→ TEXTO FORNECIDO:
O olhar feminino sobre a opressão sobre as mulheres na Gilded Age?

Para mim, que devoro seus livros há anos e a tenho como a “Jane Austen americana”, fiquei surpresa que apenas em 2016 a Smithsonian Magazine tenha reconhecido Edith Wharton como uma das americanas mais importantes de todos os tempos. Afinal, ela é uma vencedora do Pulitzer (com A Época da Inocência, considerado o seu melhor) e seus livros foram traduzidos para múltiplos idiomas. Seu último romance foi The Buccaneers, que não deixou completo, e que está para virar uma minissérie da Apple TV Plus.

Assim como Jane Austen, Edith escreveu sobre o que sabia melhor. Afinal, era de família rica e tradicional, parte da ‘aristocracia’ de Nova York e sua descrição de como funcionava a sociedade é um testemunho de primeira mão, não imaginação. Como ela mesmo diz em “A Época da Inocência”, as ruas de Nova York são retas e numeradas, mas as regras sociais não. A etiqueta, o comportamento, as roupas, as maneiras, os amigos, como e quando falar, tudo seguia uma norma rígida onde as mulheres não tinham voz ou poderia – nem deveriam – se fazer ouvir. Casamentos eram arranjados como as belas mesas de jantar e os bailes que frequentavam. O teatro social opressor.

A sensibilidade e a inteligência de Edith ficam claras em seus textos, detalhados e diretos. Ela não gostava da formalidade ou da falsidade, sinais de superficialidade e preconceito. Madame Olenska e Lily Bart são suas heroínas trágicas e vítimas desse quadro que é também o cenário de The Gilded Age, que não é um de seus livros, mas poderia ser.

Nascida em Nova York, em 24 de janeiro de 1862, como Edith Newbold Jones, tinha o apelido de “Pussy Jones” e creceu com conforto, pois sua família era rica e socialmente proeminente. Edith é tão elite que a expressão até hoje usada em inglês – fazer como os Joneses – é uma referência à sua família, Jones, uma das mais antigas de Manhattan e líder na sociedade. Sabem a Caroline Schermerhorn Astor que é vivida por Donna Murphy na série da HBO? A que é a Rainha Abelha da cidade e que existiu? Pois é, era prima de Edith por parte de pai. E do lado materno também era a elite da elite. O Forte Stevens, em Nova York, foi batizado assim porque seu bisavô foi um dos mais importantes generais na Independência americana. Ainda assim, ela era rebelde ao criticar todo sistema em suas obras.

→ LISTAGEM EXIBIDA:

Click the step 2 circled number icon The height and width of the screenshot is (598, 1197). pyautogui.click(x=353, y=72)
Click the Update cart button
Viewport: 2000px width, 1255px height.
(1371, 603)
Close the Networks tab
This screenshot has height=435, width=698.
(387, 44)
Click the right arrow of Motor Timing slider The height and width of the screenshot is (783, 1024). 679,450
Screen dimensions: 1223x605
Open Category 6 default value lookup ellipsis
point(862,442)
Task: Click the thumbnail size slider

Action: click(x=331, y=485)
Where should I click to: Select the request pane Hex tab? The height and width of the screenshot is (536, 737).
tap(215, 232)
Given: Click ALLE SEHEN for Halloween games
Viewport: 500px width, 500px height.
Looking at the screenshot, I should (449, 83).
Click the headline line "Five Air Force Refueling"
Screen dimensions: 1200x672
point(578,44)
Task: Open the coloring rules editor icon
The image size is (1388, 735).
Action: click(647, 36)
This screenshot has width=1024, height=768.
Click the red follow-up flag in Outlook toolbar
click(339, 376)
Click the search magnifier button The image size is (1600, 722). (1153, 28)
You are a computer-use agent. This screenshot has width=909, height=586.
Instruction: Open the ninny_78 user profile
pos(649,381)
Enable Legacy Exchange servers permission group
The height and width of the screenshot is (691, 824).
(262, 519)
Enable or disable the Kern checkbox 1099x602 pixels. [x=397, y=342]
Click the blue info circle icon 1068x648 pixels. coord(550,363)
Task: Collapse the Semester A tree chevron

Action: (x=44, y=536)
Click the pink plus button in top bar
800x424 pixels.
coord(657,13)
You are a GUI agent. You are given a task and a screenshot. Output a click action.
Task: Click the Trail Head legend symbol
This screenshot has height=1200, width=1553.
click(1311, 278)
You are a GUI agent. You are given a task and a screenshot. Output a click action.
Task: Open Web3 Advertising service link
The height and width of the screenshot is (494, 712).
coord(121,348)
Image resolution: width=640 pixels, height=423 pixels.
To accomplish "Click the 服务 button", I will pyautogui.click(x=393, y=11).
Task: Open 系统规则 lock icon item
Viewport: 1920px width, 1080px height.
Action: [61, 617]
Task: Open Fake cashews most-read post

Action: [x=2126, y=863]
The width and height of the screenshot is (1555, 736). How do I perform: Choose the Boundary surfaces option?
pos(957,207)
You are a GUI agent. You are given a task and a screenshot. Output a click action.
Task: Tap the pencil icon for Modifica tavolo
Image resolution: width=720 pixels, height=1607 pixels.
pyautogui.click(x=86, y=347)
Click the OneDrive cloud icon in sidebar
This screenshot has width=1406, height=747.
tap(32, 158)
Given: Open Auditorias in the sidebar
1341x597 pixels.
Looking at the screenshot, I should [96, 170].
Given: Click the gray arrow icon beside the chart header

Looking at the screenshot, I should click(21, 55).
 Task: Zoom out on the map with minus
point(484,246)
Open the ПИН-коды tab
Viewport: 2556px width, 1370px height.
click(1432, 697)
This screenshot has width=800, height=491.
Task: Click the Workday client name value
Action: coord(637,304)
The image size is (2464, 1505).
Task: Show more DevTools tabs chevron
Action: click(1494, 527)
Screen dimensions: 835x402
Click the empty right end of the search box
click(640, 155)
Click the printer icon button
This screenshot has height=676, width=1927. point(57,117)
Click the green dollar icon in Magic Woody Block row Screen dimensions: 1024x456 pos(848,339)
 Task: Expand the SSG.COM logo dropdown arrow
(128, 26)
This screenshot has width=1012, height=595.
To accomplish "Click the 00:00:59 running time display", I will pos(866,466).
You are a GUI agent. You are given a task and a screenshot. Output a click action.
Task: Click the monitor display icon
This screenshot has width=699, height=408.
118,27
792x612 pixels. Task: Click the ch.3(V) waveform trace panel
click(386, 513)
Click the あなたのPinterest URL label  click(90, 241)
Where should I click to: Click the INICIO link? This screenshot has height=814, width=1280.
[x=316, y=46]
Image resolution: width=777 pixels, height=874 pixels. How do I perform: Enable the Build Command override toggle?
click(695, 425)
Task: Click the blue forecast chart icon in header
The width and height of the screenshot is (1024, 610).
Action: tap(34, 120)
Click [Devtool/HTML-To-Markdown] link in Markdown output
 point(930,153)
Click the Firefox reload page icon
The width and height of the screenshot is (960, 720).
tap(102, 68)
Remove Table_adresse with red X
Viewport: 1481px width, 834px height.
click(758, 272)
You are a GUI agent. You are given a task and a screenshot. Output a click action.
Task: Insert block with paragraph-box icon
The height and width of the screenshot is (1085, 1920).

→ TRABALHO A FAZER:
a) Redimensione somente o trecho da listagem que começa na linha com "Click the green" e segue até a linha com "click(758, 272)", ambas incluídas. Reescreva essas linhas por inteiro, multiplicando por 0,2 cada coordenada das respostas e arredondando para números inteiros, com as metades para cima.
b) Como seguiria o texto sobre Edith Wharton depois da última frase? Escreva a continuação.
A listagem não tem nenhuma relação com o texto sobre Edith Wharton.

→ RESPOSTAS POR TAREFA:
a)
Click the green dollar icon in Magic Woody Block row Screen dimensions: 1024x456 pos(170,68)
 Task: Expand the SSG.COM logo dropdown arrow
(26, 5)
This screenshot has width=1012, height=595.
To accomplish "Click the 00:00:59 running time display", I will pos(173,93).
You are a GUI agent. You are given a task and a screenshot. Output a click action.
Task: Click the monitor display icon
This screenshot has width=699, height=408.
24,5
792x612 pixels. Task: Click the ch.3(V) waveform trace panel
click(77, 103)
Click the あなたのPinterest URL label  click(18, 48)
Where should I click to: Click the INICIO link? This screenshot has height=814, width=1280.
[x=63, y=9]
Image resolution: width=777 pixels, height=874 pixels. How do I perform: Enable the Build Command override toggle?
click(139, 85)
Task: Click the blue forecast chart icon in header
The width and height of the screenshot is (1024, 610).
Action: tap(7, 24)
Click [Devtool/HTML-To-Markdown] link in Markdown output
 point(186,31)
Click the Firefox reload page icon
The width and height of the screenshot is (960, 720).
tap(20, 14)
Remove Table_adresse with red X
Viewport: 1481px width, 834px height.
click(152, 54)

b)
Mesmo tendo nascido durante a Guerra Civil, sua família manteve fortuna e ela viajava com frequência para Europa, onde aprendeu a falar francês, alemão e italiano. Passava seus verões em Newport, Rhode Island, e embora tivesse toda educação esperada para uma jovem de sua posição, se revoltava com tudo. Livros eram seu refúgio, sem surpresa depois escreveu 15 romances, 7 novelas, 85 contos e várias poesias e não-ficção. Aos 20 anos ficou noiva, mas oficialmente seu perfil intelectualizado provocou o rompimento.

Antes de se casar com Teddy Wharton – e ser infeliz por 28 anos – Edith se apaixonou por um homem que nunca quis se casar com ela, Walter Van Rensselaer Berry, seu amigo e ao lado de quem está enterrada. Claramente ele foi a inspiração para Lawrence Selden, de A Casa da Felicidade (House of Mirth), embora seja Newland Archer de A Época da Inocência que frequentemente seja apontado como o alterego de Edith.

Escrever era seu escape em uma vida material confortável, porém intelectualmente frustrante, e, apenas aos trinta anos, passou a ser oficialmente uma escritora. Suas histórias de ficção eram mordazes com tudo que detestava: hipocrisia, materialismo, vaidade e mais ainda a crueldade dos privilegiados.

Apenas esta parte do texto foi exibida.